- [Görev 1]: Aşağıdaki röportaj alıntısında "Burada yaşayan" ile başlayan cümlede bölge müdürlüğüne yüklenen nitelikleri sıralayın.
- [Görev 2]: Aşağıdaki röportaj alıntısına göre konuşan kişi neden daha çok estetik tarafla uğraştığını söylüyor? Bir ya da iki cümleyle açıklayın.

- [Metin Alıntısı]:
──────────

Bir TV Kanalına Verdiğiniz Röportajda Erkekler Biraz Daha Yönetim Ve Kural Belirleyici Kısımda, Kadınlar İse Daha Çok Estetik Tarafta Yer Aldığını Söylüyorsunuz . Siz Burada Estetik Tarafta Mısınız? Yoksa Kural Koyucu Tarafınız Da Var Mı?
Kural koyuculara görüş bildirerek estetik tarafıyla daha çok uğraşıyorum. Çünkü ben zaten daha çok yaşayan taraftayım. Yönetim Kurulu daha çok kural koyma, genel hatları belirlemeyle ilgileniyorlar. Burada yaşayan, burayı hisseden, talepleri değerlendirip onlara bilgi sunan birim bölge müdürlüğüdür. Sahada bizler varız. Doğru görüşü vererek, doğru analizleri yaparak süzgeçten geçiren taraf bizleriz. Tüm bu alanlarda, mutlaka kadın oluşumun katkısı olmuştur.

──────────

- [Veriler]:
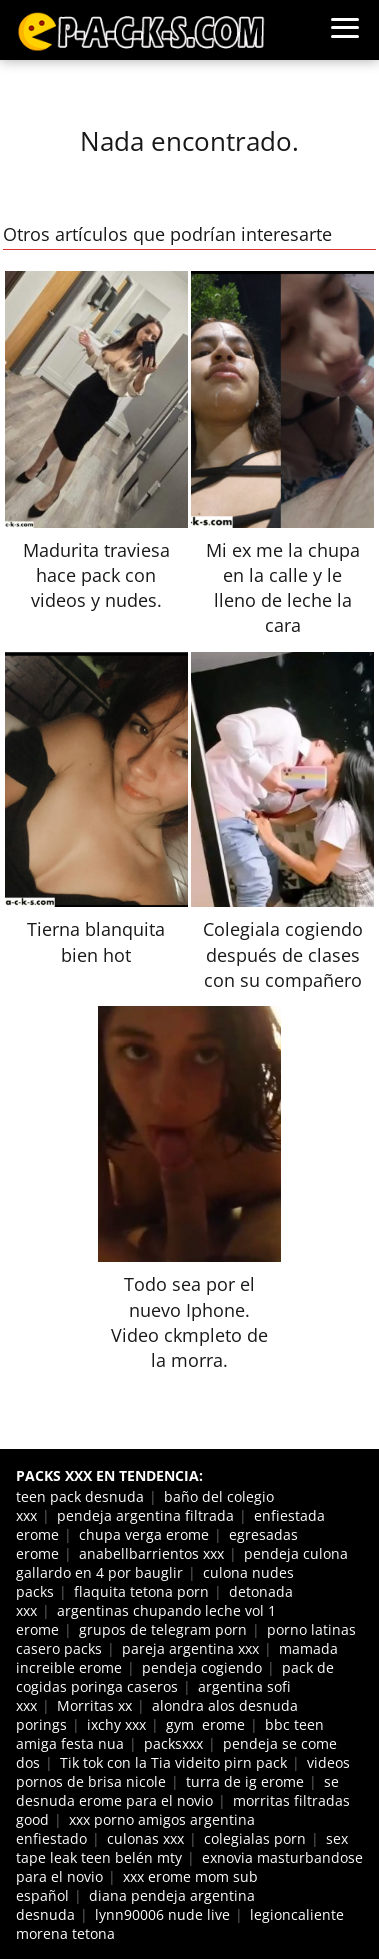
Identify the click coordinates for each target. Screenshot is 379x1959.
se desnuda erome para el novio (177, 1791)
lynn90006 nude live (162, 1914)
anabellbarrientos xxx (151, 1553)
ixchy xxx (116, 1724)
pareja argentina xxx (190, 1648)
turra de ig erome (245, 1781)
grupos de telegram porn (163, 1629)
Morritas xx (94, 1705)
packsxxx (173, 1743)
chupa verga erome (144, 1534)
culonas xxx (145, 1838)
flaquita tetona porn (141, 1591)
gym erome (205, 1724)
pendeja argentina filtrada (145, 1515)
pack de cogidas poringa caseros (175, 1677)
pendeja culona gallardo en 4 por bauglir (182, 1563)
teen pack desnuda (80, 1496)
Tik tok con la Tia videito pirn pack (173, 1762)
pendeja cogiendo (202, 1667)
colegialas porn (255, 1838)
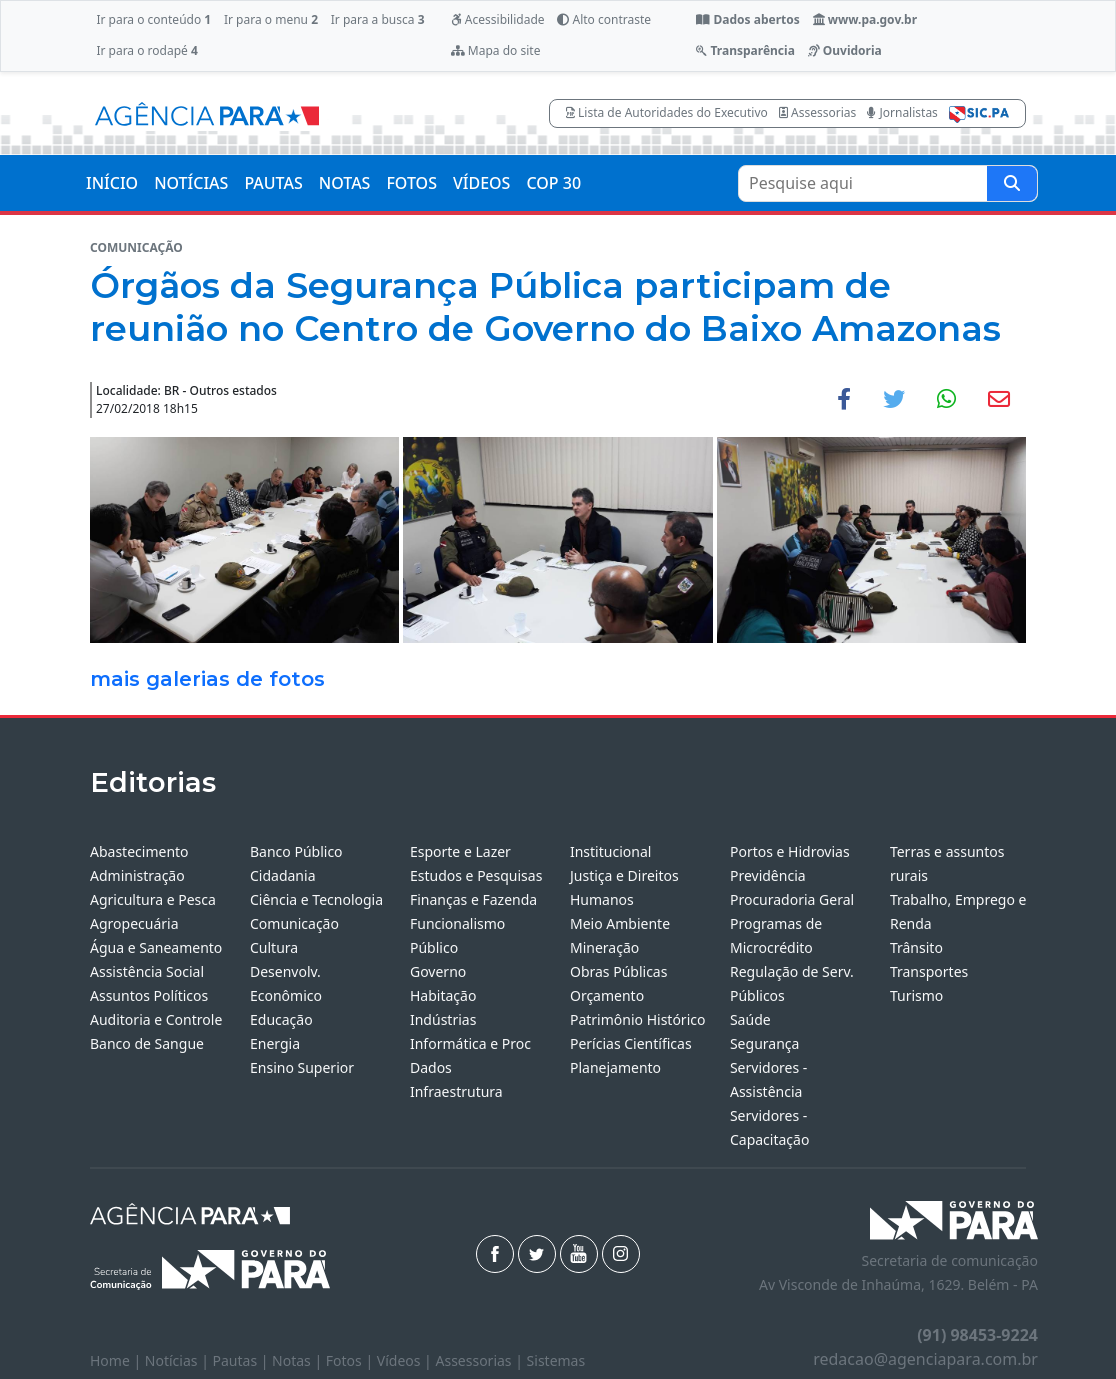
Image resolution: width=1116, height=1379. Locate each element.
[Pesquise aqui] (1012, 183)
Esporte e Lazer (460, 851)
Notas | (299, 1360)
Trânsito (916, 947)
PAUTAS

──────────

- [Yanıt 1]:
- Burada yaşayan
- Burayı hisseden
- Talepleri değerlendiren
- Onlara bilgi sunan

- [Yanıt 2]: Konuşan kişi, zaten daha çok yaşayan tarafta olduğu için estetik tarafla daha çok uğraştığını söylüyor. Kural koyma ve genel hatları belirleme ise Yönetim Kurulu'nun işidir.